In the area close to binary stars, the planetary building blocks experienced what the researchers called "super-catastrophic erosion events," breaking up into smaller chunks instead of merging into planetary embryos. This made circumbinary planets in the inner parts of binary systems unlikely, they said.
The researchers suggest that Kepler 34(AB)b, like many other known circumbinary planets, may have migrated inward from where they originally formed to where astronomers see them now. A minimum safe distance for Kepler 34(AB)b's formation would be about 1.5 astronomical units (AU). (One AU is the average distance between Earth and the sun.)
"Our results seem to indicate that all inner circumbinary planets have migrated," Leinhardt told Space.com.

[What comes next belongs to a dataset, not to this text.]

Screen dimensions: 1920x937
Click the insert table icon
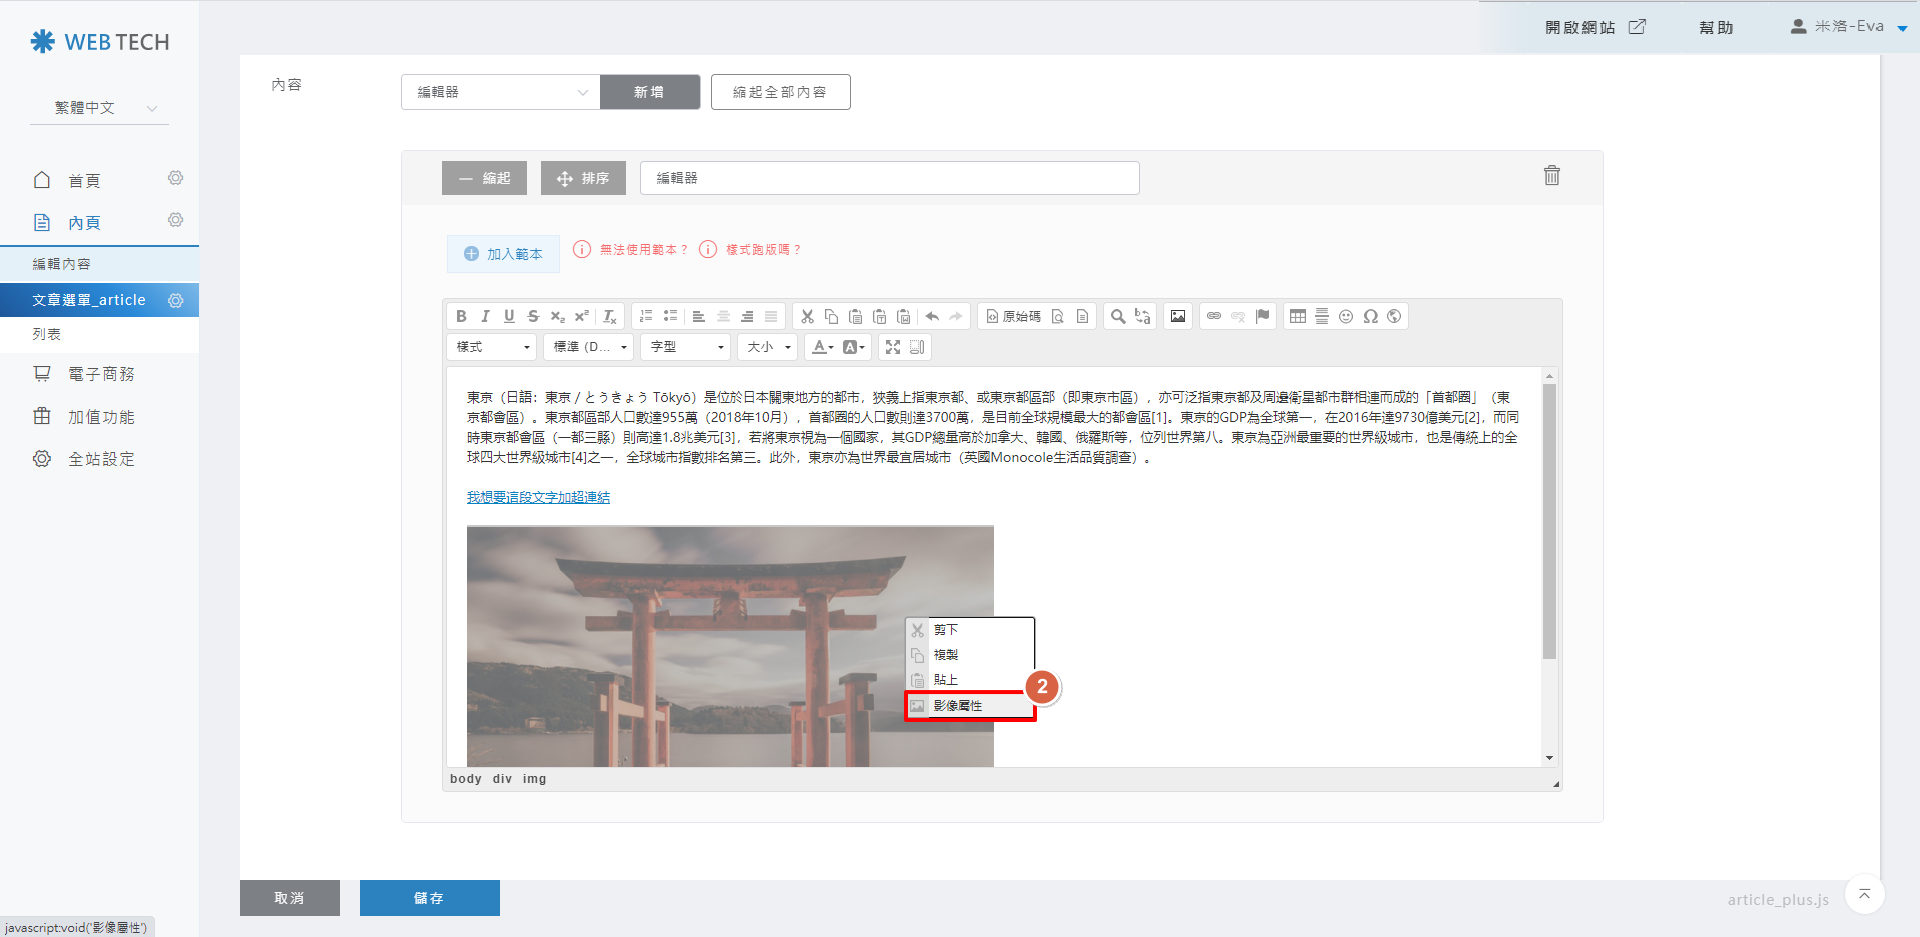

One possible exception may be the circumbinary planet Kepler-47c, which is further away from its stars than any other known circumbinary planet.
"Circumbinary planets have captured the imagination of many science-fiction writers and filmmakers," study lead author Stefan Lines at the University of Bristol in England said in a statement. "Our research shows just how remarkable such planets are. Understanding more about where they form will assist future exoplanet discovery missions in the hunt for Earth-like planets in binary star systems."

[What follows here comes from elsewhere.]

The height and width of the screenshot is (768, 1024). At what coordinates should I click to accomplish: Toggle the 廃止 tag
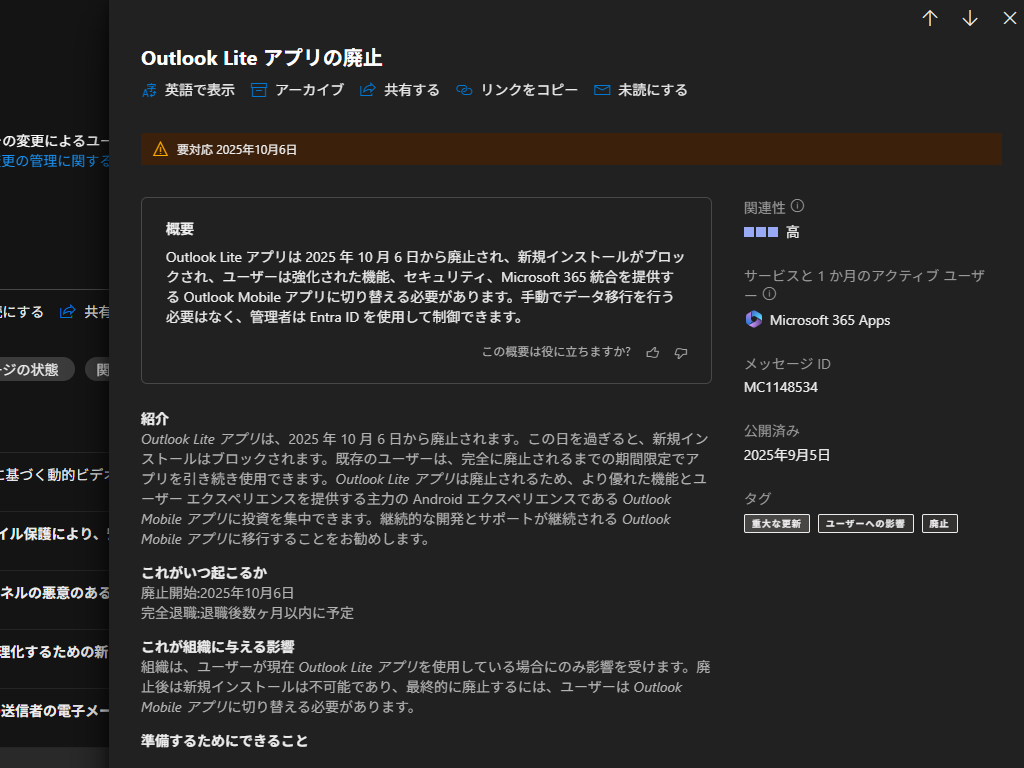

Future research will involve more complex models incorporating gas into the protoplanetary disk, which should drag on planetary building blocks in the disk and could significantly change its dynamics.
"Most of the mass in the disk is thought to be in gas," Leinhardt said. "The gas should make the environment even less conducive to growth."
In addition, the planetary building blocks in the research team's models are currently large and all start at the same size.
"They are large because we are limited by our computational capability," Leinhardt said. "We have been working over the past year to make our (computer) code faster and able to run with larger numbers of particles, from millions to billions."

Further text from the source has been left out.